## CHALLENGE
Continue the kprobes per-cpu patch from the point where it stops.
--- start of PROVIDED TEXT ---
[PATCH] Kprobes: Track kprobe on a per_cpu basis - x86_64 changes

x86_64 changes to track kprobe execution on a per-cpu basis.  We now track the
kprobe state machine independently on each cpu using a arch specific kprobe
control block.

Signed-off-by: Ananth N Mavinakayanahalli <ananth@in.ibm.com>
Signed-off-by: Anil S Keshavamurthy <anil.s.keshavamurthy@intel.com>
Signed-off-by: Andrew Morton <akpm@osdl.org>
Signed-off-by: Linus Torvalds <torvalds@osdl.org>
diff --git a/arch/x86_64/kernel/kprobes.c b/arch/x86_64/kernel/kprobes.c
index ebfa2c9..6cb40d1 100644
--- a/arch/x86_64/kernel/kprobes.c
+++ b/arch/x86_64/kernel/kprobes.c
@@ -44,17 +44,10 @@
 #include <asm/kdebug.h>
 
 static DECLARE_MUTEX(kprobe_mutex);
-
-static struct kprobe *current_kprobe;
-static unsigned long kprobe_status, kprobe_old_rflags, kprobe_saved_rflags;
-static struct kprobe *kprobe_prev;
-static unsigned long kprobe_status_prev, kprobe_old_rflags_prev, kprobe_saved_rflags_prev;
-static struct pt_regs jprobe_saved_regs;
-static long *jprobe_saved_rsp;
 void jprobe_return_end(void);
 
-/* copy of the kernel stack at the probe fire time */
-static kprobe_opcode_t jprobes_stack[MAX_STACK_SIZE];
+DEFINE_PER_CPU(struct kprobe *, current_kprobe) = NULL;
+DEFINE_PER_CPU(struct kprobe_ctlblk, kprobe_ctlblk);
 
 /*
  * returns non-zero if opcode modifies the interrupt flag.
--- end of PROVIDED TEXT ---
--- start of EXCERPTED RECORDS ---
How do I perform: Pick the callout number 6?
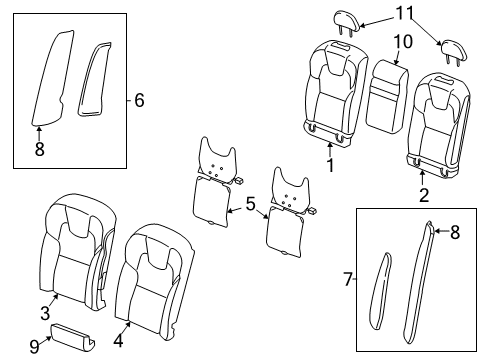tap(140, 99)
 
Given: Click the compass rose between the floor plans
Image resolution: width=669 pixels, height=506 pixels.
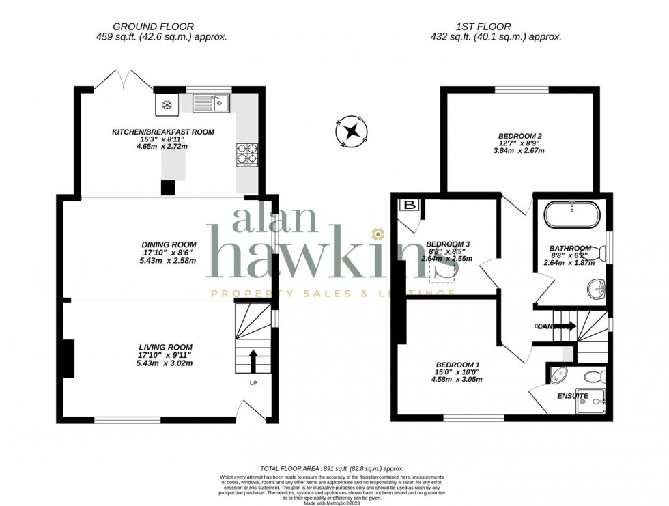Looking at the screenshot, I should pyautogui.click(x=354, y=132).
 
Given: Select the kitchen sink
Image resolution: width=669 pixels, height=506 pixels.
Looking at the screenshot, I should pyautogui.click(x=212, y=104).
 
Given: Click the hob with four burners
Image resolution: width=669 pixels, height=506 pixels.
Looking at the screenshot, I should pyautogui.click(x=246, y=154).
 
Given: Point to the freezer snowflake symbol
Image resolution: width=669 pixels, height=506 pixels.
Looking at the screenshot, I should pyautogui.click(x=167, y=105).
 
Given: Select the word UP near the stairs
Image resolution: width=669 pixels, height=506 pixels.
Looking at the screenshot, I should pyautogui.click(x=253, y=383).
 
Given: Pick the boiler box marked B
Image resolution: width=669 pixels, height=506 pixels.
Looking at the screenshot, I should pyautogui.click(x=411, y=205).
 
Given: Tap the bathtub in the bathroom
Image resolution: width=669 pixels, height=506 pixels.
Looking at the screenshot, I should pyautogui.click(x=571, y=216).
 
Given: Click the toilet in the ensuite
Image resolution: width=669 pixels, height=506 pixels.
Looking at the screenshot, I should pyautogui.click(x=595, y=376).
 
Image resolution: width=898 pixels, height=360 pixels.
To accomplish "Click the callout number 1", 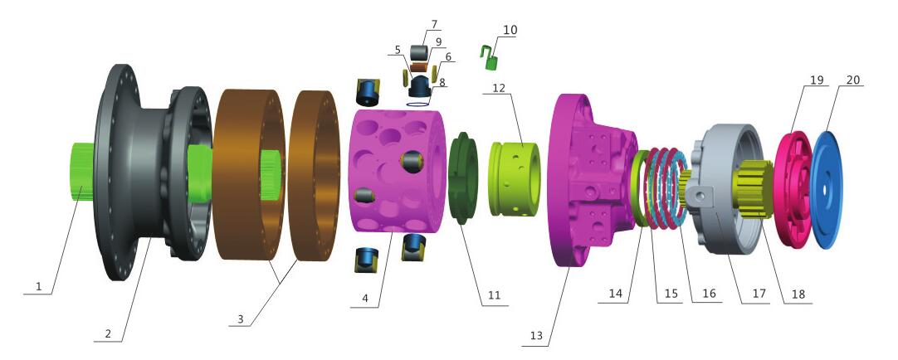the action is [x=39, y=286].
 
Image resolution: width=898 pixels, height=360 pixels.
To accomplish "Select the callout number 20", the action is [x=852, y=80].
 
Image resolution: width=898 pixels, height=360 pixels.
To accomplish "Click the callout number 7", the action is [x=434, y=24].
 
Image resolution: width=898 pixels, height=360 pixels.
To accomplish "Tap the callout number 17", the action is [x=759, y=294].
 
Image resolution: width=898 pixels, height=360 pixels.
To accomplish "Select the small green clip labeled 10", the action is [x=489, y=58].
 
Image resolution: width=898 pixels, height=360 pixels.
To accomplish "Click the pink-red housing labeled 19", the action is [x=793, y=189].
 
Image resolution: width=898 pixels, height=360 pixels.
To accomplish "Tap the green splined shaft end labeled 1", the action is [x=81, y=172].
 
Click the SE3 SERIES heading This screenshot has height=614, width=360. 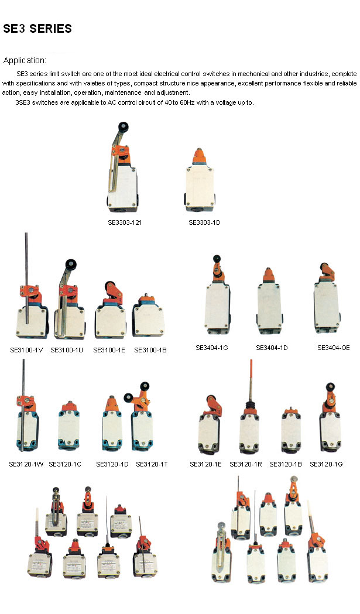tap(37, 29)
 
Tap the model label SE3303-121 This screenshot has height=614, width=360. tap(125, 222)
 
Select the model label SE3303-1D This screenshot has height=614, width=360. tap(204, 222)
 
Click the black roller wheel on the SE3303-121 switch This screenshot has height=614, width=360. tap(124, 127)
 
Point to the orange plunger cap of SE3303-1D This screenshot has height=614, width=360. tap(199, 156)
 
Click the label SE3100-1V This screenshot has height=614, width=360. tap(26, 349)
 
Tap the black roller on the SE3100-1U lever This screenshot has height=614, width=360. tap(71, 264)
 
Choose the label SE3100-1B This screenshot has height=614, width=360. tap(150, 349)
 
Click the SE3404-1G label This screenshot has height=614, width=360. tap(211, 347)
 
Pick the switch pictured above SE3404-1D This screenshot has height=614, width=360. tap(270, 301)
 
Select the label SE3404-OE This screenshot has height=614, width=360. tap(333, 347)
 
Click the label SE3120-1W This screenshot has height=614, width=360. tap(26, 464)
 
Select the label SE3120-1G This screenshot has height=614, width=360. tap(326, 464)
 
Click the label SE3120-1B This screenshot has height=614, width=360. tap(286, 464)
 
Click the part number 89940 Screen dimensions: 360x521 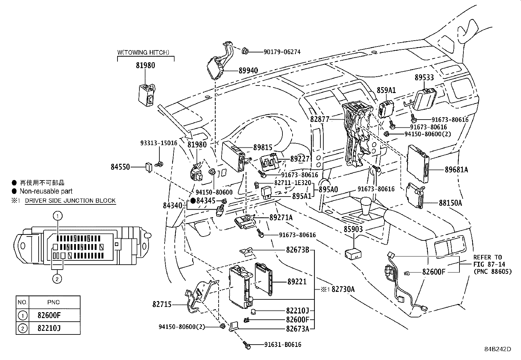[x=248, y=70]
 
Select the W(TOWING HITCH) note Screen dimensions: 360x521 [x=143, y=52]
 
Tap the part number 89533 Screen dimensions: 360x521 [x=424, y=78]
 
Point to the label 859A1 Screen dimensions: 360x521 [x=386, y=90]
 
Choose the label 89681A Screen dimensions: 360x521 [x=456, y=170]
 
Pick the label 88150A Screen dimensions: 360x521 [x=450, y=203]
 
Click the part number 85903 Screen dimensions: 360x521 [x=353, y=229]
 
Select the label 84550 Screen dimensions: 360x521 [x=120, y=167]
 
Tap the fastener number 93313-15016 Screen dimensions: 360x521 [x=159, y=143]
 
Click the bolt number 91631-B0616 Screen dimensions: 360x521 [x=283, y=345]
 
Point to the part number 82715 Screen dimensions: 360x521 [x=162, y=304]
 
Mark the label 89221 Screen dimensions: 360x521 [x=297, y=281]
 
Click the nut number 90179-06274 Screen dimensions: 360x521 [x=282, y=52]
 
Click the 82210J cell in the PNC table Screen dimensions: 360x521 [x=49, y=328]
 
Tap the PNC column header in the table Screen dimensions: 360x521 [x=54, y=302]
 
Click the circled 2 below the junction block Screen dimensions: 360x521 [x=58, y=279]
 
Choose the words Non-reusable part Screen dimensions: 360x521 [x=46, y=191]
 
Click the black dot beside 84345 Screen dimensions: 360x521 [x=193, y=200]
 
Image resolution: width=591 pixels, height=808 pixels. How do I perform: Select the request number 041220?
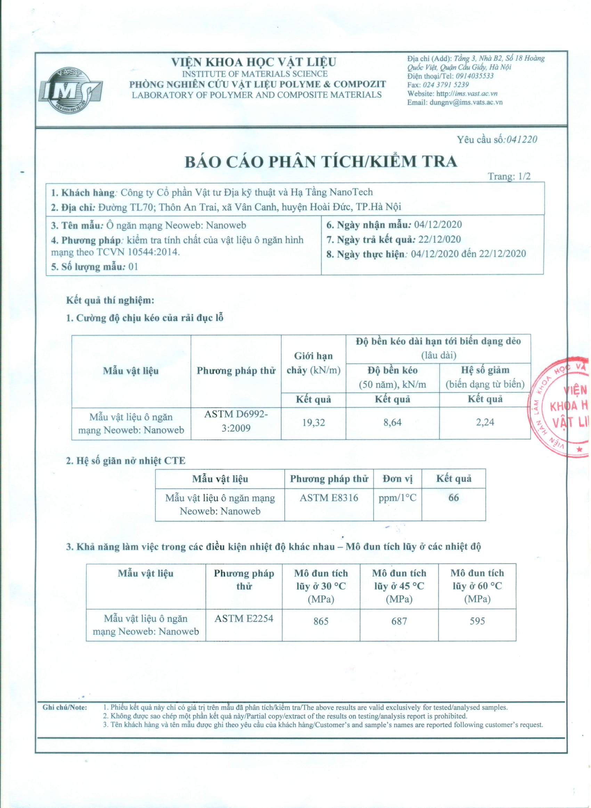point(520,139)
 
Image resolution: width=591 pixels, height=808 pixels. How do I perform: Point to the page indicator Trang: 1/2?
point(509,176)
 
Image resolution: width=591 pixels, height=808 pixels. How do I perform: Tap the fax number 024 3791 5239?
point(445,85)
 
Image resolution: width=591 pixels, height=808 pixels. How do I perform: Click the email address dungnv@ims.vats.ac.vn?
point(465,102)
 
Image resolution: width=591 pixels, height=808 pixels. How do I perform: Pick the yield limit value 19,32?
point(313,423)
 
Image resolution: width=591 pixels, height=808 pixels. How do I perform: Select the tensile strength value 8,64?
point(392,423)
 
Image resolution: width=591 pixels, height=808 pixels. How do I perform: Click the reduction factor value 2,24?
point(485,422)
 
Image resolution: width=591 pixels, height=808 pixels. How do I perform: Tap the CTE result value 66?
point(453,498)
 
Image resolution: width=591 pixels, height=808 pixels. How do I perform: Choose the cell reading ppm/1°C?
point(397,498)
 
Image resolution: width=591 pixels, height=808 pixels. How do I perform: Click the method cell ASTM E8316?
point(329,498)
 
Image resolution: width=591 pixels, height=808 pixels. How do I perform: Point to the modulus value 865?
point(321,621)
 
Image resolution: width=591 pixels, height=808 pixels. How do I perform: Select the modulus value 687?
point(399,621)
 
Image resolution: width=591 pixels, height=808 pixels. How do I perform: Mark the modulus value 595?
point(477,621)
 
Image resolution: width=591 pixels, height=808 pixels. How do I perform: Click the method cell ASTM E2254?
point(244,618)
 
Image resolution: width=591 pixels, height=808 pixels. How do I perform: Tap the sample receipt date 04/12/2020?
point(438,225)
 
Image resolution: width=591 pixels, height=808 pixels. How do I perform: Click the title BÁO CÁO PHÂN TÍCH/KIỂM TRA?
point(321,162)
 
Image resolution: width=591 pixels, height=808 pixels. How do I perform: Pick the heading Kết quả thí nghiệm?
--- end of EXCERPTED RECORDS ---
## EXPECTED OUTPUT
@@ -236,29 +229,30 @@
 	up(&kprobe_mutex);
 }
 
-static inline void save_previous_kprobe(void)
+static inline void save_previous_kprobe(struct kprobe_ctlblk *kcb)
 {
-	kprobe_prev = current_kprobe;
-	kprobe_status_prev = kprobe_status;
-	kprobe_old_rflags_prev = kprobe_old_rflags;
-	kprobe_saved_rflags_prev = kprobe_saved_rflags;
+	kcb->prev_kprobe.kp = kprobe_running();
+	kcb->prev_kprobe.status = kcb->kprobe_status;
+	kcb->prev_kprobe.old_rflags = kcb->kprobe_old_rflags;
+	kcb->prev_kprobe.saved_rflags = kcb->kprobe_saved_rflags;
 }
 
-static inline void restore_previous_kprobe(void)
+static inline void restore_previous_kprobe(struct kprobe_ctlblk *kcb)
 {
-	current_kprobe = kprobe_prev;
-	kprobe_status = kprobe_status_prev;
-	kprobe_old_rflags = kprobe_old_rflags_prev;
-	kprobe_saved_rflags = kprobe_saved_rflags_prev;
+	__get_cpu_var(current_kprobe) = kcb->prev_kprobe.kp;
+	kcb->kprobe_status = kcb->prev_kprobe.status;
+	kcb->kprobe_old_rflags = kcb->prev_kprobe.old_rflags;
+	kcb->kprobe_saved_rflags = kcb->prev_kprobe.saved_rflags;
 }
 
-static inline void set_current_kprobe(struct kprobe *p, struct pt_regs *regs)
+static inline void set_current_kprobe(struct kprobe *p, struct pt_regs *regs,
+				struct kprobe_ctlblk *kcb)
 {
-	current_kprobe = p;
-	kprobe_saved_rflags = kprobe_old_rflags
+	__get_cpu_var(current_kprobe) = p;
+	kcb->kprobe_saved_rflags = kcb->kprobe_old_rflags
 		= (regs->eflags & (TF_MASK | IF_MASK));
 	if (is_IF_modifier(p->ainsn.insn))
-		kprobe_saved_rflags &= ~IF_MASK;
+		kcb->kprobe_saved_rflags &= ~IF_MASK;
 }
 
 static void __kprobes prepare_singlestep(struct kprobe *p, struct pt_regs *regs)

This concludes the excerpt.